TASKS:
**A)** In the passage on file transfer bottlenecks, rewrite more briefly the paragraph beginning "Small file workloads are IOPS-bound," keeping its main facts.
**B)** According to the passage on file transfer bottlenecks, which bottleneck usually dominates on a local LAN?
**C)** Write the next part of the passage on file transfer bottlenecks, picking up after its final sentence.

EXCERPTED PASSAGE:
---
Small files: death by a thousand opens

When most of your data is small files (under 128KB), the actual data transfer is trivial. A gigabit link can push 5GB in under a minute. That’s not where the time goes.

Every file requires:

open() on source
stat() for metadata
open() + create() on destination
write() the data (fast, it’s tiny)
chmod() to set permissions
chtimes() to preserve timestamps
close() on both sides

Seven syscalls minimum per file. On NFS, each of those is a network round-trip. At 1ms per round-trip (typical on a local 10GbE network; cross-site links or busy storage can be 5–20ms), that’s 7ms per file. Multiply by a million files: almost two hours of pure network latency overhead, moving barely any data.

Small file workloads are IOPS-bound. The disk and network can handle the bytes easily. They choke on the operations. Your NAS might do 10,000 IOPS. Your million tiny files need 7 million operations. That’s nearly 12 minutes of raw IOPS capacity alone, assuming zero contention. In practice, with metadata journaling and directory updates, triple it.

Note: these are two separate bottlenecks — NFS network latency and storage IOPS — and whichever is worse becomes your actual limit. On a local LAN, storage IOPS usually dominates. Over a WAN, network latency does.

Quick diagnostic

If du -sh says 50GB but find | wc -l says 2 million files, you’re IOPS-bound. Parallel workers help more than bandwidth here.

Large files: the bandwidth wall

Flip it around. You have 50,000 files averaging 2GB each. That’s 100TB. The per-file overhead is negligible: 50,000 opens and closes are nothing. The bottleneck is raw throughput.
---
GIVEN RECORDS:

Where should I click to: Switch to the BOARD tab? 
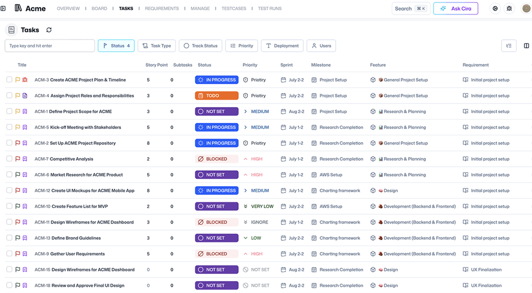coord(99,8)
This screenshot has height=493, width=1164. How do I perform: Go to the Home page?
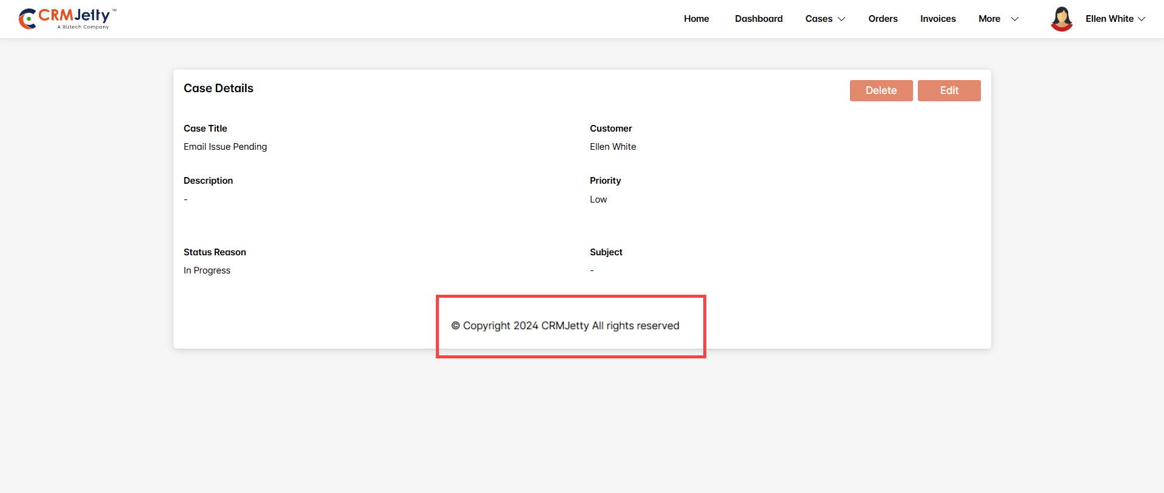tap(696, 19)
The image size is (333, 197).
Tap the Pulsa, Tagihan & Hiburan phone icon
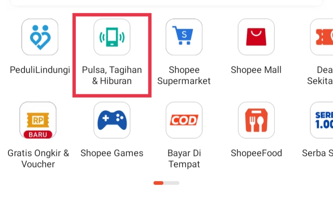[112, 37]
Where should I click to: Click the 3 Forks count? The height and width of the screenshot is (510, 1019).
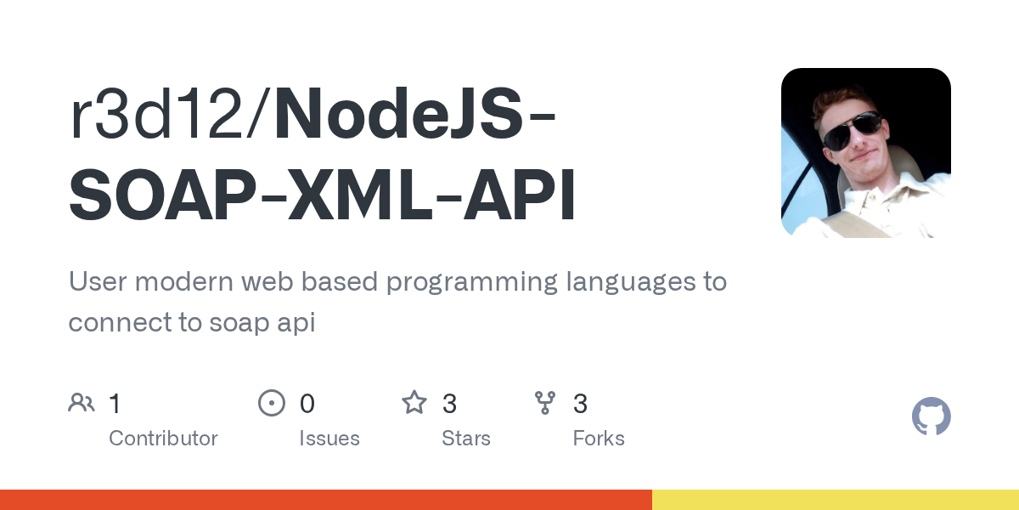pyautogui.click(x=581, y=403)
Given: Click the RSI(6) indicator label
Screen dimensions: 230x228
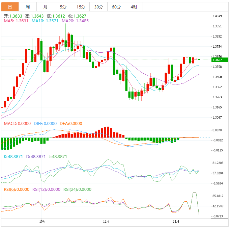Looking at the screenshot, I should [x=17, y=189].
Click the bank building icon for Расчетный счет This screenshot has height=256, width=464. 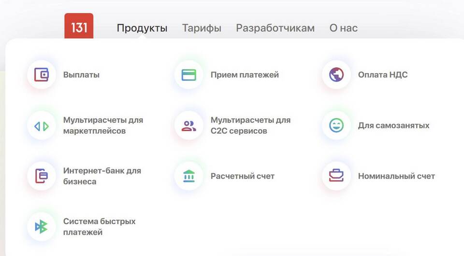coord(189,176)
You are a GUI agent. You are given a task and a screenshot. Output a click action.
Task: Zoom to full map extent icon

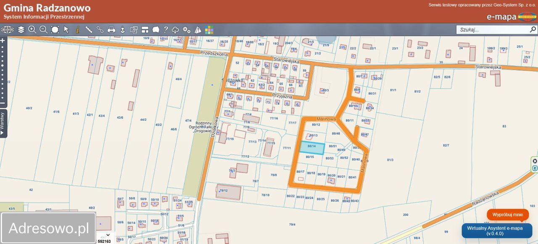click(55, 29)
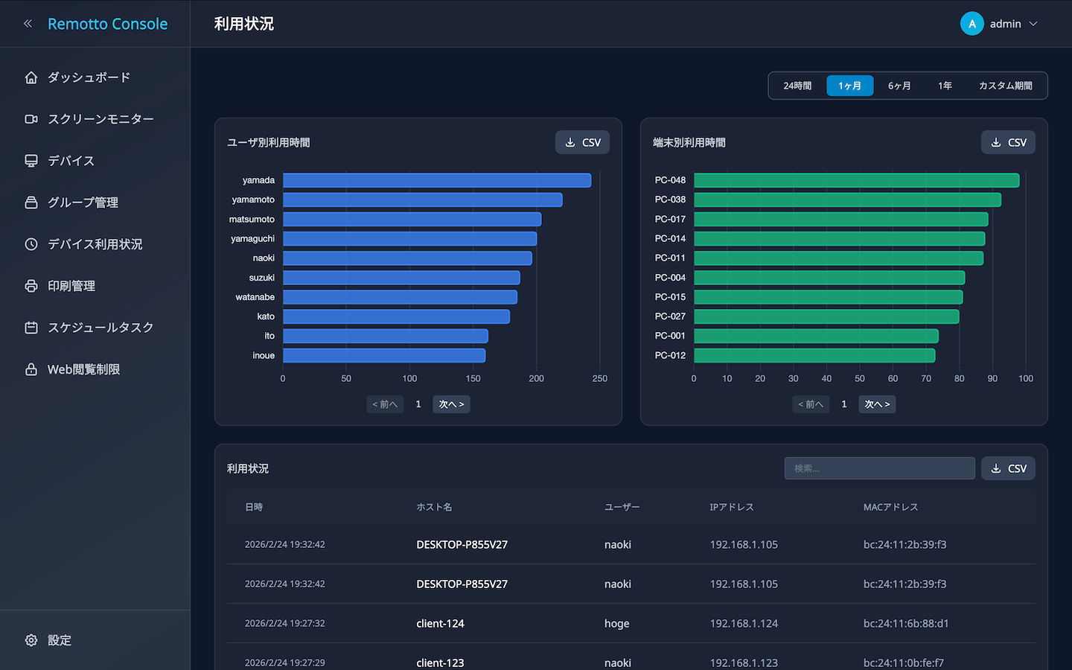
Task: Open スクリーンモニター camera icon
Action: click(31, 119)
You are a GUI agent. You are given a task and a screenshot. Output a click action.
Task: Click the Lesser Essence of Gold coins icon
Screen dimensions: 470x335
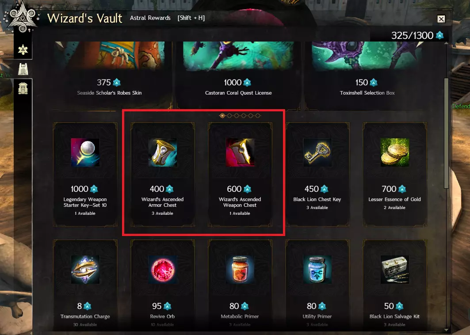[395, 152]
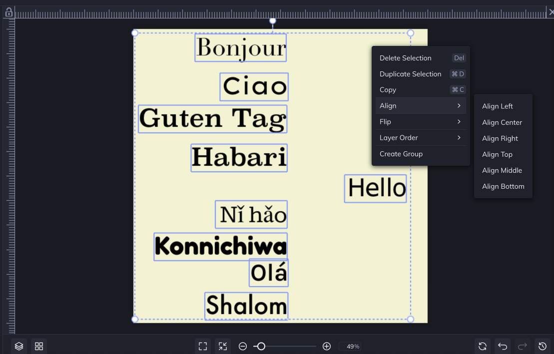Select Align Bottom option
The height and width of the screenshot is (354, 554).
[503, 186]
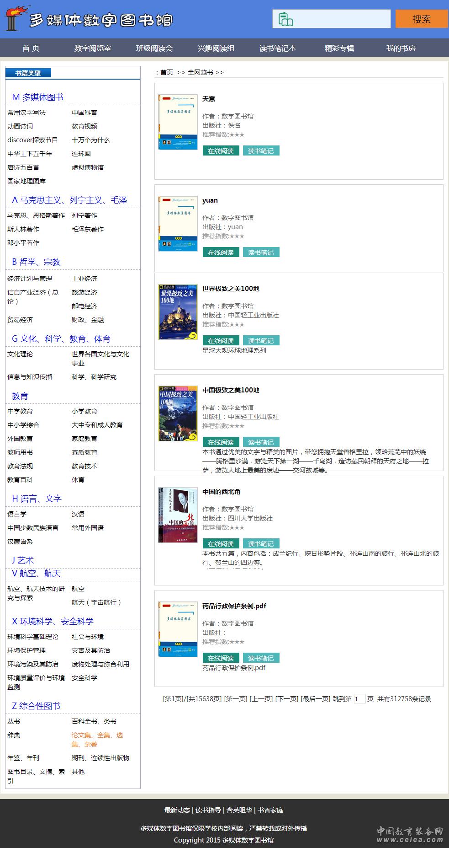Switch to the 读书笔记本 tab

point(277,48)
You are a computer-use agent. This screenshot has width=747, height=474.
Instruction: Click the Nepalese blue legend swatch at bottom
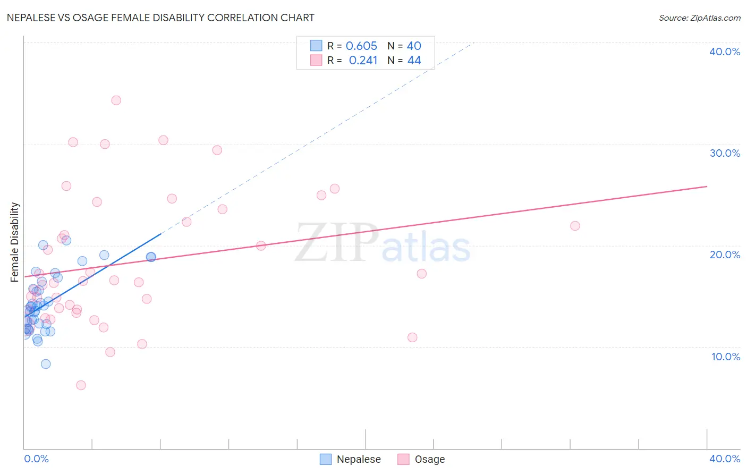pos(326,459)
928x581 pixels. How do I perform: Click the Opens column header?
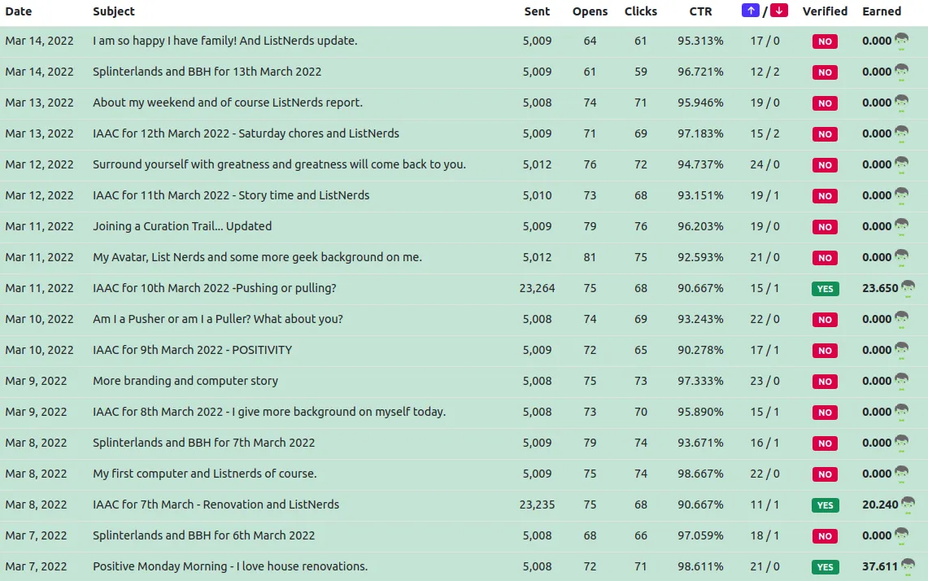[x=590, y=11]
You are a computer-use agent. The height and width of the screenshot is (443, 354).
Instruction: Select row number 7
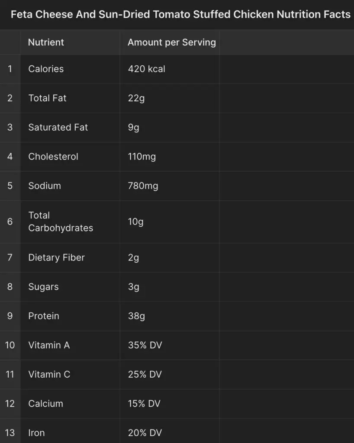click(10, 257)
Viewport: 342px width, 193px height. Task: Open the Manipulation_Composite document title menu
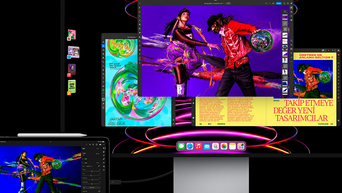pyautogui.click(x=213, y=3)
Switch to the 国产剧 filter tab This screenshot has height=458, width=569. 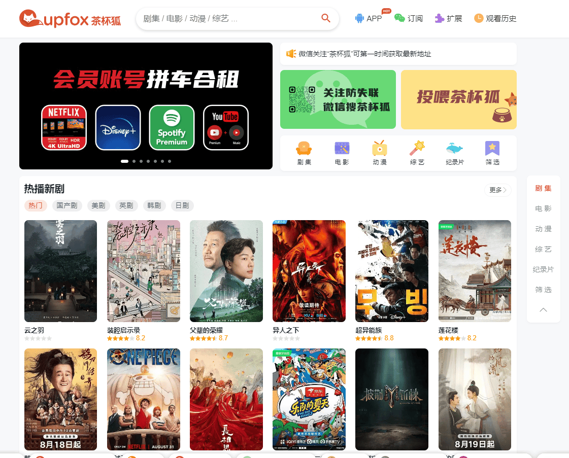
---
RESPONSES BY ITEM NUMBER:
**A)** Small file workloads are limited by operations, not by bytes: the disk and network handle the data easily. A NAS that does 10,000 IOPS needs nearly 12 minutes of raw capacity for the 7 million operations of a million tiny files, even with zero contention. In practice, metadata journaling and directory updates roughly triple that.

**B)** Storage IOPS usually dominates on a local LAN.

**C)**
On a 10Gbps link, theoretical max is about 1.1GB/s. In practice, with NFS overhead, you’ll see 400 to 700 MB/s. At 500MB/s, your 100TB takes about 55 hours. No amount of IOPS optimization changes that number. You need faster links, or you need multiple parallel streams per file.

Large file workloads are throughput-bound. More workers don’t help much unless each worker can saturate its own stream. What helps is bigger TCP windows, larger NFS read/write sizes (rsize/wsize), and making sure your network isn’t the bottleneck.

The distribution is what matters

Here’s a realistic breakdown from a mid-size engineering NAS:

Size bracket	Files	% of count	Bytes	% of bytes
< 4KB	380,000	31.7%	0.8 GB	0.1%
4KB to 128KB	290,000	24.2%	12 GB	1.0%
128KB to 10MB	340,000	28.3%	420 GB	34.4%
10MB to 1GB	185,000	15.4%	490 GB	40.2%
1GB to 100GB	4,800	0.4%	296 GB	24.3%
> 100GB	12	0.001%	2.4 TB	—

Look at those numbers. 56% of the files are under 128KB, accounting for barely 1% of the data. Meanwhile, 0.4% of files (the 1GB+ bracket) account for nearly a quarter of the bytes. Your time estimate needs to account for both workloads running simultaneously.

Profile your dataset before you estimate

Before you commit to a cutover window, run these commands on the source. Takes a few minutes, saves you from a bad estimate. Or get a quick baseline first with our data migration calculator.

Quick file count by size bracket:

find /path/to/data -type f -printf '%s\n' | awk '
  { s=$1;
    if (s < 4096)           { a++; ab+=s }
    else if (s < 131072)    { b++; bb+=s }
    else if (s < 10485760)  { c++; cb+=s }
    else if (s < 1073741824){ d++; db+=s }
    else                    { e++; eb+=s }
    total += s;
  }
  END {
    g=1073741824;
    printf "< 4KB:    %8d files  %8.1f GB\n", a, ab/g;
    printf "4K-128K:  %8d files  %8.1f GB\n", b, bb/g;
    printf "128K-10M: %8d files  %8.1f GB\n", c, cb/g;
    printf "10M-1G:   %8d files  %8.1f GB\n", d, db/g;
    printf "> 1GB:    %8d files  %8.1f GB\n", e, eb/g;
    printf "\nTotal: %d files, %.1f GB\n", a+b+c+d+e, total/g;
  }'

Top 20 largest files (your throughput bottleneck):

find /path/to/data -type f -printf '%s %p\n' | sort -rn | head -20

Directory with the most files (your IOPS hotspot):

# Warning: slow on large trees — spawns a subshell per directory.
# On 100K+ directories, expect 10-30 minutes. Worth the wait.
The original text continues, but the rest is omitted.